Implications of Symmetry
A real n by n matrix A is defined to be symmetric
if, for every possible pair of indices i and j between 1 and
n, it is the case that Ai,j = Aj,i.
In order to give you some practice with this concept, and with manipulating
matrices as abstract quantities, we offer a list of tasks. In each case,
we state a fact about a matrix A or a formula for its entries,
and it is your problem to demonstrate
that this information implies that A must be symmetric.
The notation I indicates the identity matrix; x' is the
transpose of the vector x; similarly, A' is the transpose
of the matrix A. We assume all constants, vectors and matrices
in the following discussion have real entries.

▸ RECORDS
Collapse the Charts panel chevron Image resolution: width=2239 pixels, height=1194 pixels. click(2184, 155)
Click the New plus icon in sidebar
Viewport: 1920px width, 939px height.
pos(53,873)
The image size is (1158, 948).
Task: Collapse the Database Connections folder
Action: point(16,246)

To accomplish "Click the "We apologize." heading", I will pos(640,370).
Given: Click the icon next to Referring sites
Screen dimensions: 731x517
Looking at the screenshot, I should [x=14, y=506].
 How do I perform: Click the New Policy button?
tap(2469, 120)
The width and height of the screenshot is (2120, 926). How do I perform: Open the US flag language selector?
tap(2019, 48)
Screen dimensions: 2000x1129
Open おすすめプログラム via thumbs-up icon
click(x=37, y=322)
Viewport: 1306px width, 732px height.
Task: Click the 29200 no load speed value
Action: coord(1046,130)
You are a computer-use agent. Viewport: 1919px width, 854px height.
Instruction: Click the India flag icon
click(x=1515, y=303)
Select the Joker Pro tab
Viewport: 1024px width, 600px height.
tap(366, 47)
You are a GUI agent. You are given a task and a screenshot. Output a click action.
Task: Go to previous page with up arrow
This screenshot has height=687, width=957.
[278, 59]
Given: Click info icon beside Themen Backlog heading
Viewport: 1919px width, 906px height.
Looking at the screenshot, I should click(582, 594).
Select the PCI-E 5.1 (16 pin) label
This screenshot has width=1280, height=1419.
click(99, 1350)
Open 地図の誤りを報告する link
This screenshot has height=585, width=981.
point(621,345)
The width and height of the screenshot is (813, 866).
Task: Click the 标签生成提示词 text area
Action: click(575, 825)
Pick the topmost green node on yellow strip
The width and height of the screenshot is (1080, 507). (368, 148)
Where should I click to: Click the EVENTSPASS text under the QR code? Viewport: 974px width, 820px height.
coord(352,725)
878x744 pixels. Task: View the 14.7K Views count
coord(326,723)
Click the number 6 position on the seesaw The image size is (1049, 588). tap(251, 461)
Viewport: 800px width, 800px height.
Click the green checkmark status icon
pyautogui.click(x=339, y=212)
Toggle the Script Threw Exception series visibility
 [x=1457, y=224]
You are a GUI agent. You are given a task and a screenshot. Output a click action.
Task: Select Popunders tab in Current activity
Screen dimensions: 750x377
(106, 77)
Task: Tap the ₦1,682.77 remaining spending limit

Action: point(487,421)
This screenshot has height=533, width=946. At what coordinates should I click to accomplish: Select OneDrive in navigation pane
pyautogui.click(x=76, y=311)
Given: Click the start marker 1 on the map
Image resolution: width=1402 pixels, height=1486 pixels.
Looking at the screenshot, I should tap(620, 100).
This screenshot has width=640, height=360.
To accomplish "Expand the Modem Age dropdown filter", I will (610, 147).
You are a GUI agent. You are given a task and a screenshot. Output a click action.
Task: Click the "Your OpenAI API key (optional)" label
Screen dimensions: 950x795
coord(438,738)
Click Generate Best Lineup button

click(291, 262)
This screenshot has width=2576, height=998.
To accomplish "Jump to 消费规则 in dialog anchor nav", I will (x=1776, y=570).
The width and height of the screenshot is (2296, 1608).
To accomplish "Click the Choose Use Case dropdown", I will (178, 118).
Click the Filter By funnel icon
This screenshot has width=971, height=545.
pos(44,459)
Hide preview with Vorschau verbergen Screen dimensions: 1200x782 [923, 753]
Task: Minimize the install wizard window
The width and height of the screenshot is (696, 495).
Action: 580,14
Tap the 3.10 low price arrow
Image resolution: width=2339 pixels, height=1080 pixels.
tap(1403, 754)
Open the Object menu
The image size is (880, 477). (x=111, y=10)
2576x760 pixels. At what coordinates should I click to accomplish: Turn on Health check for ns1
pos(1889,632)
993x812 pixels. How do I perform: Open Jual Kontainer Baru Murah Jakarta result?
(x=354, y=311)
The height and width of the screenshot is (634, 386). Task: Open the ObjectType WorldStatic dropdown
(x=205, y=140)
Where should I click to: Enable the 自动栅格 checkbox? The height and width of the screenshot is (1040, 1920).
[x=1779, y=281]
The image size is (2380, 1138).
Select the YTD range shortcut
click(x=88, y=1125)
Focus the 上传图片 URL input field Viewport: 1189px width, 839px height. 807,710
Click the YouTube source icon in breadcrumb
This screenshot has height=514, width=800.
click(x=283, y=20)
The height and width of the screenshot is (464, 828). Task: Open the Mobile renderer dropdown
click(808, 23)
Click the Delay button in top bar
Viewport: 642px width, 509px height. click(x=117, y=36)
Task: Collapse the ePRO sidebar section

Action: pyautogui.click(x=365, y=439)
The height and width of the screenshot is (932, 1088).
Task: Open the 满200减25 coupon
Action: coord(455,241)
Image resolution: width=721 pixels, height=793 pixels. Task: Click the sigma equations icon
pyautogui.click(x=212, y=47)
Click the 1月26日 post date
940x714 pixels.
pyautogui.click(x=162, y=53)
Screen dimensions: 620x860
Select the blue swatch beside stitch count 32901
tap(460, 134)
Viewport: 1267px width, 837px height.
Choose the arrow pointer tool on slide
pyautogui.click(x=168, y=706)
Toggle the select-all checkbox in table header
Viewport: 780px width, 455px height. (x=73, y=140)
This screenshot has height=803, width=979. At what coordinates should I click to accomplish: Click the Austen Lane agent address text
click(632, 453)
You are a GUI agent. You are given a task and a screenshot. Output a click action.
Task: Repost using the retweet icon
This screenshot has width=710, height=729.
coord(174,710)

▸ EXERCISE OBJECTIVE
Reproduce the passage on the implications of matrix symmetry word for word, from its heading through its last sentence.

▸ FINISHED TASK
Implications of Symmetry
A real n by n matrix A is defined to be symmetric
if, for every possible pair of indices i and j between 1 and
n, it is the case that Ai,j = Aj,i.
In order to give you some practice with this concept, and with manipulating
matrices as abstract quantities, we offer a list of tasks. In each case,
we state a fact about a matrix A or a formula for its entries,
and it is your problem to demonstrate
that this information implies that A must be symmetric.
The notation I indicates the identity matrix; x' is the
transpose of the vector x; similarly, A' is the transpose
of the matrix A. We assume all constants, vectors and matrices
in the following discussion have real entries.